学校選択問題、英語はもうちょっと難しくてもよかった

 埼玉県公立高校入試学力検査の平均点について続報。

 初めに、全日制受験者が4万6543人で、そのうち「学選択問題」を受けた生徒が、9977人いたことを頭に入れておこう。受験者全体の21.4%である。
 やや乱暴な言い方になるが、上位2割の受験生が、難しい方の「学校選択問題」を受けたということだ。

 当初の方針通り、数学の一般問題(学力検査問題)は、昨年までより易しくなった(県の言い方では取り組みやすい問題が増えた)。
 しかし、平均点は昨年の51.1点より6.7点下がってしまった。
 易しくなっていないのではないか?

 いや、そうとは言えない。
 昨年の51.1点は、上位2割の受験生も含んだ平均点だが、今年は、平均点を上に引っ張る上位2割は含んでいない。それでも44.4点に収まったのだから、取り組みやすい問題を増やすという目標は実現されたと言っていい。
 欲を言えば、50点を少し上回って欲しかった。

 一方、応用的な問題も含む、難しい方の「学校選択問題」は、予想されたことだが、43.2点と非常に低かった。
 浦和・大宮あたりでも平均点は60点台にとどまったとみられるので、20校の中でも難易度が下がる和光国際・熊谷西・越ヶ谷・所沢・川越南あたりは、20点台だったかもしれない。これらの学校では、他の教科の出来具合によっては、数学10点台での合格者も出現しただろう。

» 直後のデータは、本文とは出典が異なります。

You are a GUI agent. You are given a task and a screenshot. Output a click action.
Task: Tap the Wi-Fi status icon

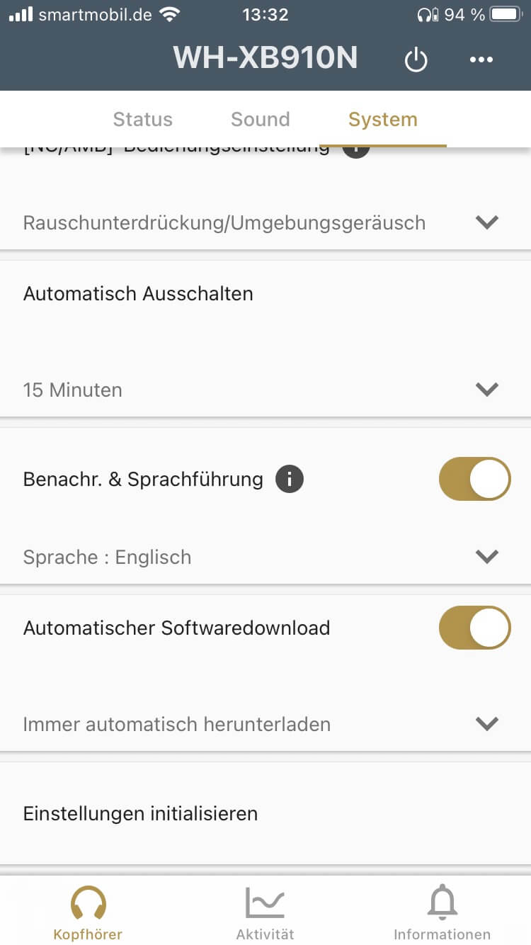click(170, 14)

 上位2割が受けて平均点が40点台ということをどう見るか。
 改革初年度としては、ちょっと難し過ぎたという思いは消えないが、上位2割が受けた難しい方が40点台、それ以外が受けた易しい方も40点台という点に着目すれば、難易度にはっきり差がついたわけで、当初の目標は達成されたと言える。

 英語はどうか。
 易しい方の一般問題は、52.0点。昨年の57.4点より下がっているが、前述したとおり、上位2割が抜けての結果であるから、妥当な線と言えるだろう。

 「学校選択問題」の71.9点はどうだろう。
 昨年までの問題であれば、80点は難なくクリアできたであろう上位2割の生徒が受けた結果であるから、確かに難しくなったと言えるが、数学を基準に考えると、あまり難易度は上がっていないと考えられる。平均点が50点台後半から60点台に収まる問題でも良かったのではないか。
 28点と高い配点のリスニング問題が、難しい方も易しい方も共通だったので、ここを変えるだけでも、だいぶ違った結果になったのではないか。

 以上、午前中より少し詳しい分析だ。